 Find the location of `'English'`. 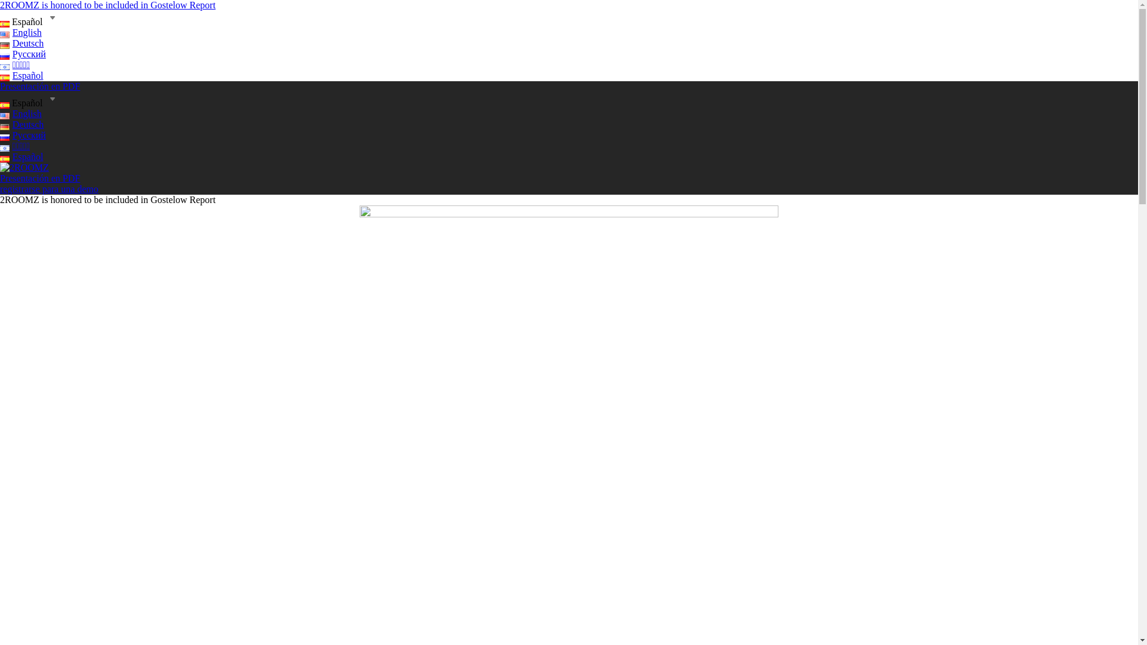

'English' is located at coordinates (20, 32).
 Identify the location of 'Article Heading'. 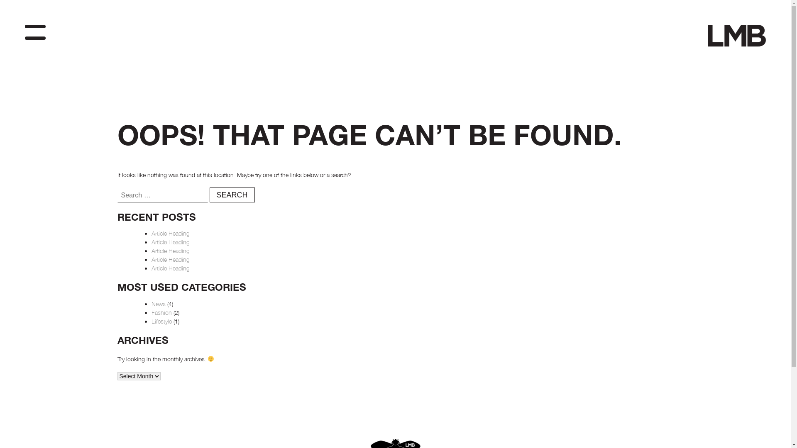
(169, 242).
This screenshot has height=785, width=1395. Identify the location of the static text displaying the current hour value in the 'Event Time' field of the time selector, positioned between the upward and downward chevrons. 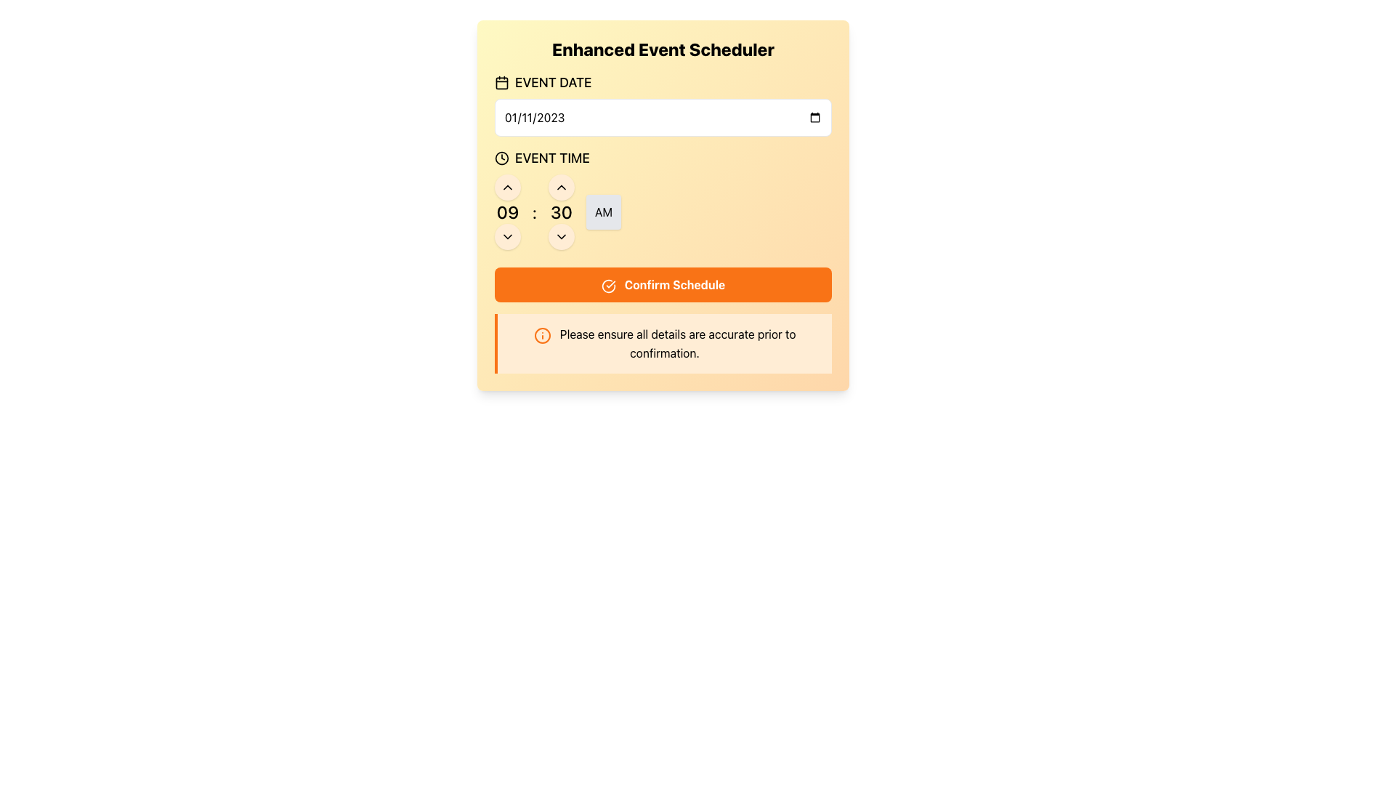
(508, 212).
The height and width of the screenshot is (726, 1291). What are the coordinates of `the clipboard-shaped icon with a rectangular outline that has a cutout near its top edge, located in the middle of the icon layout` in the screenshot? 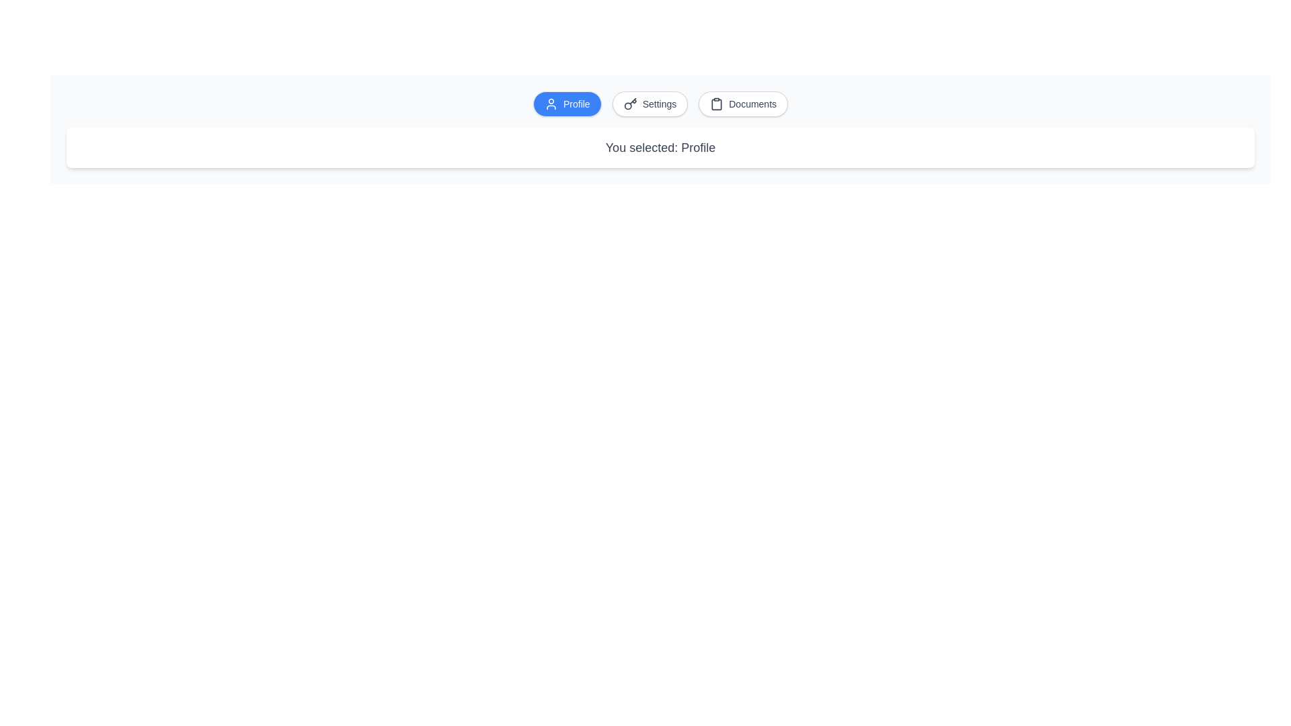 It's located at (716, 104).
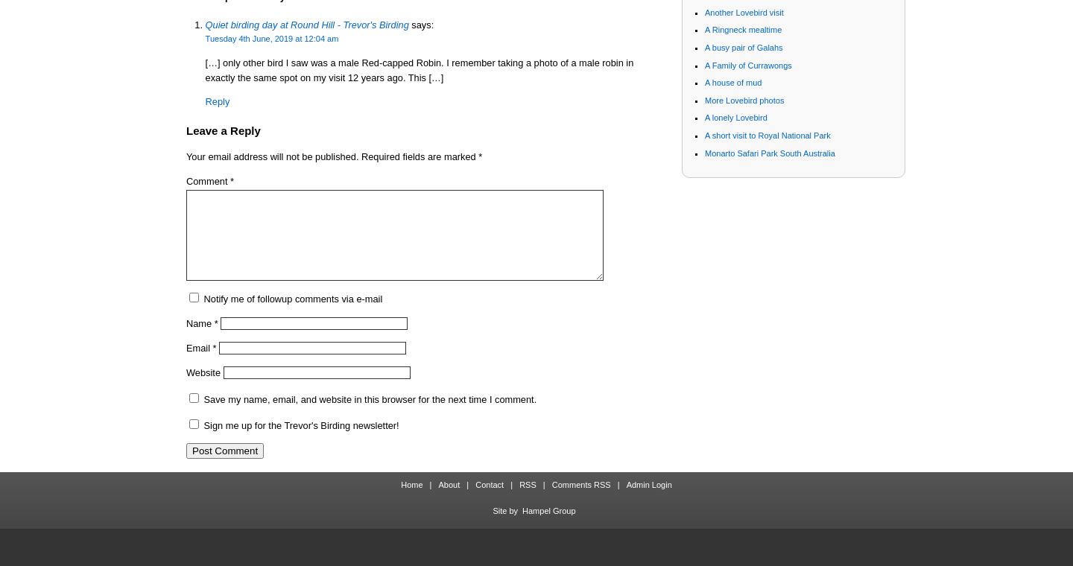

§ YOUR OBJECTIVE
Write out the lines of the listing verbatim, from the line containing "This screenshot has" through the line containing "(508, 212).", with both ends included. Leave the pictures out of your answer.

§ THE ANSWER
This screenshot has height=785, width=1395. Identify the location of the static text displaying the current hour value in the 'Event Time' field of the time selector, positioned between the upward and downward chevrons. 
(508, 212).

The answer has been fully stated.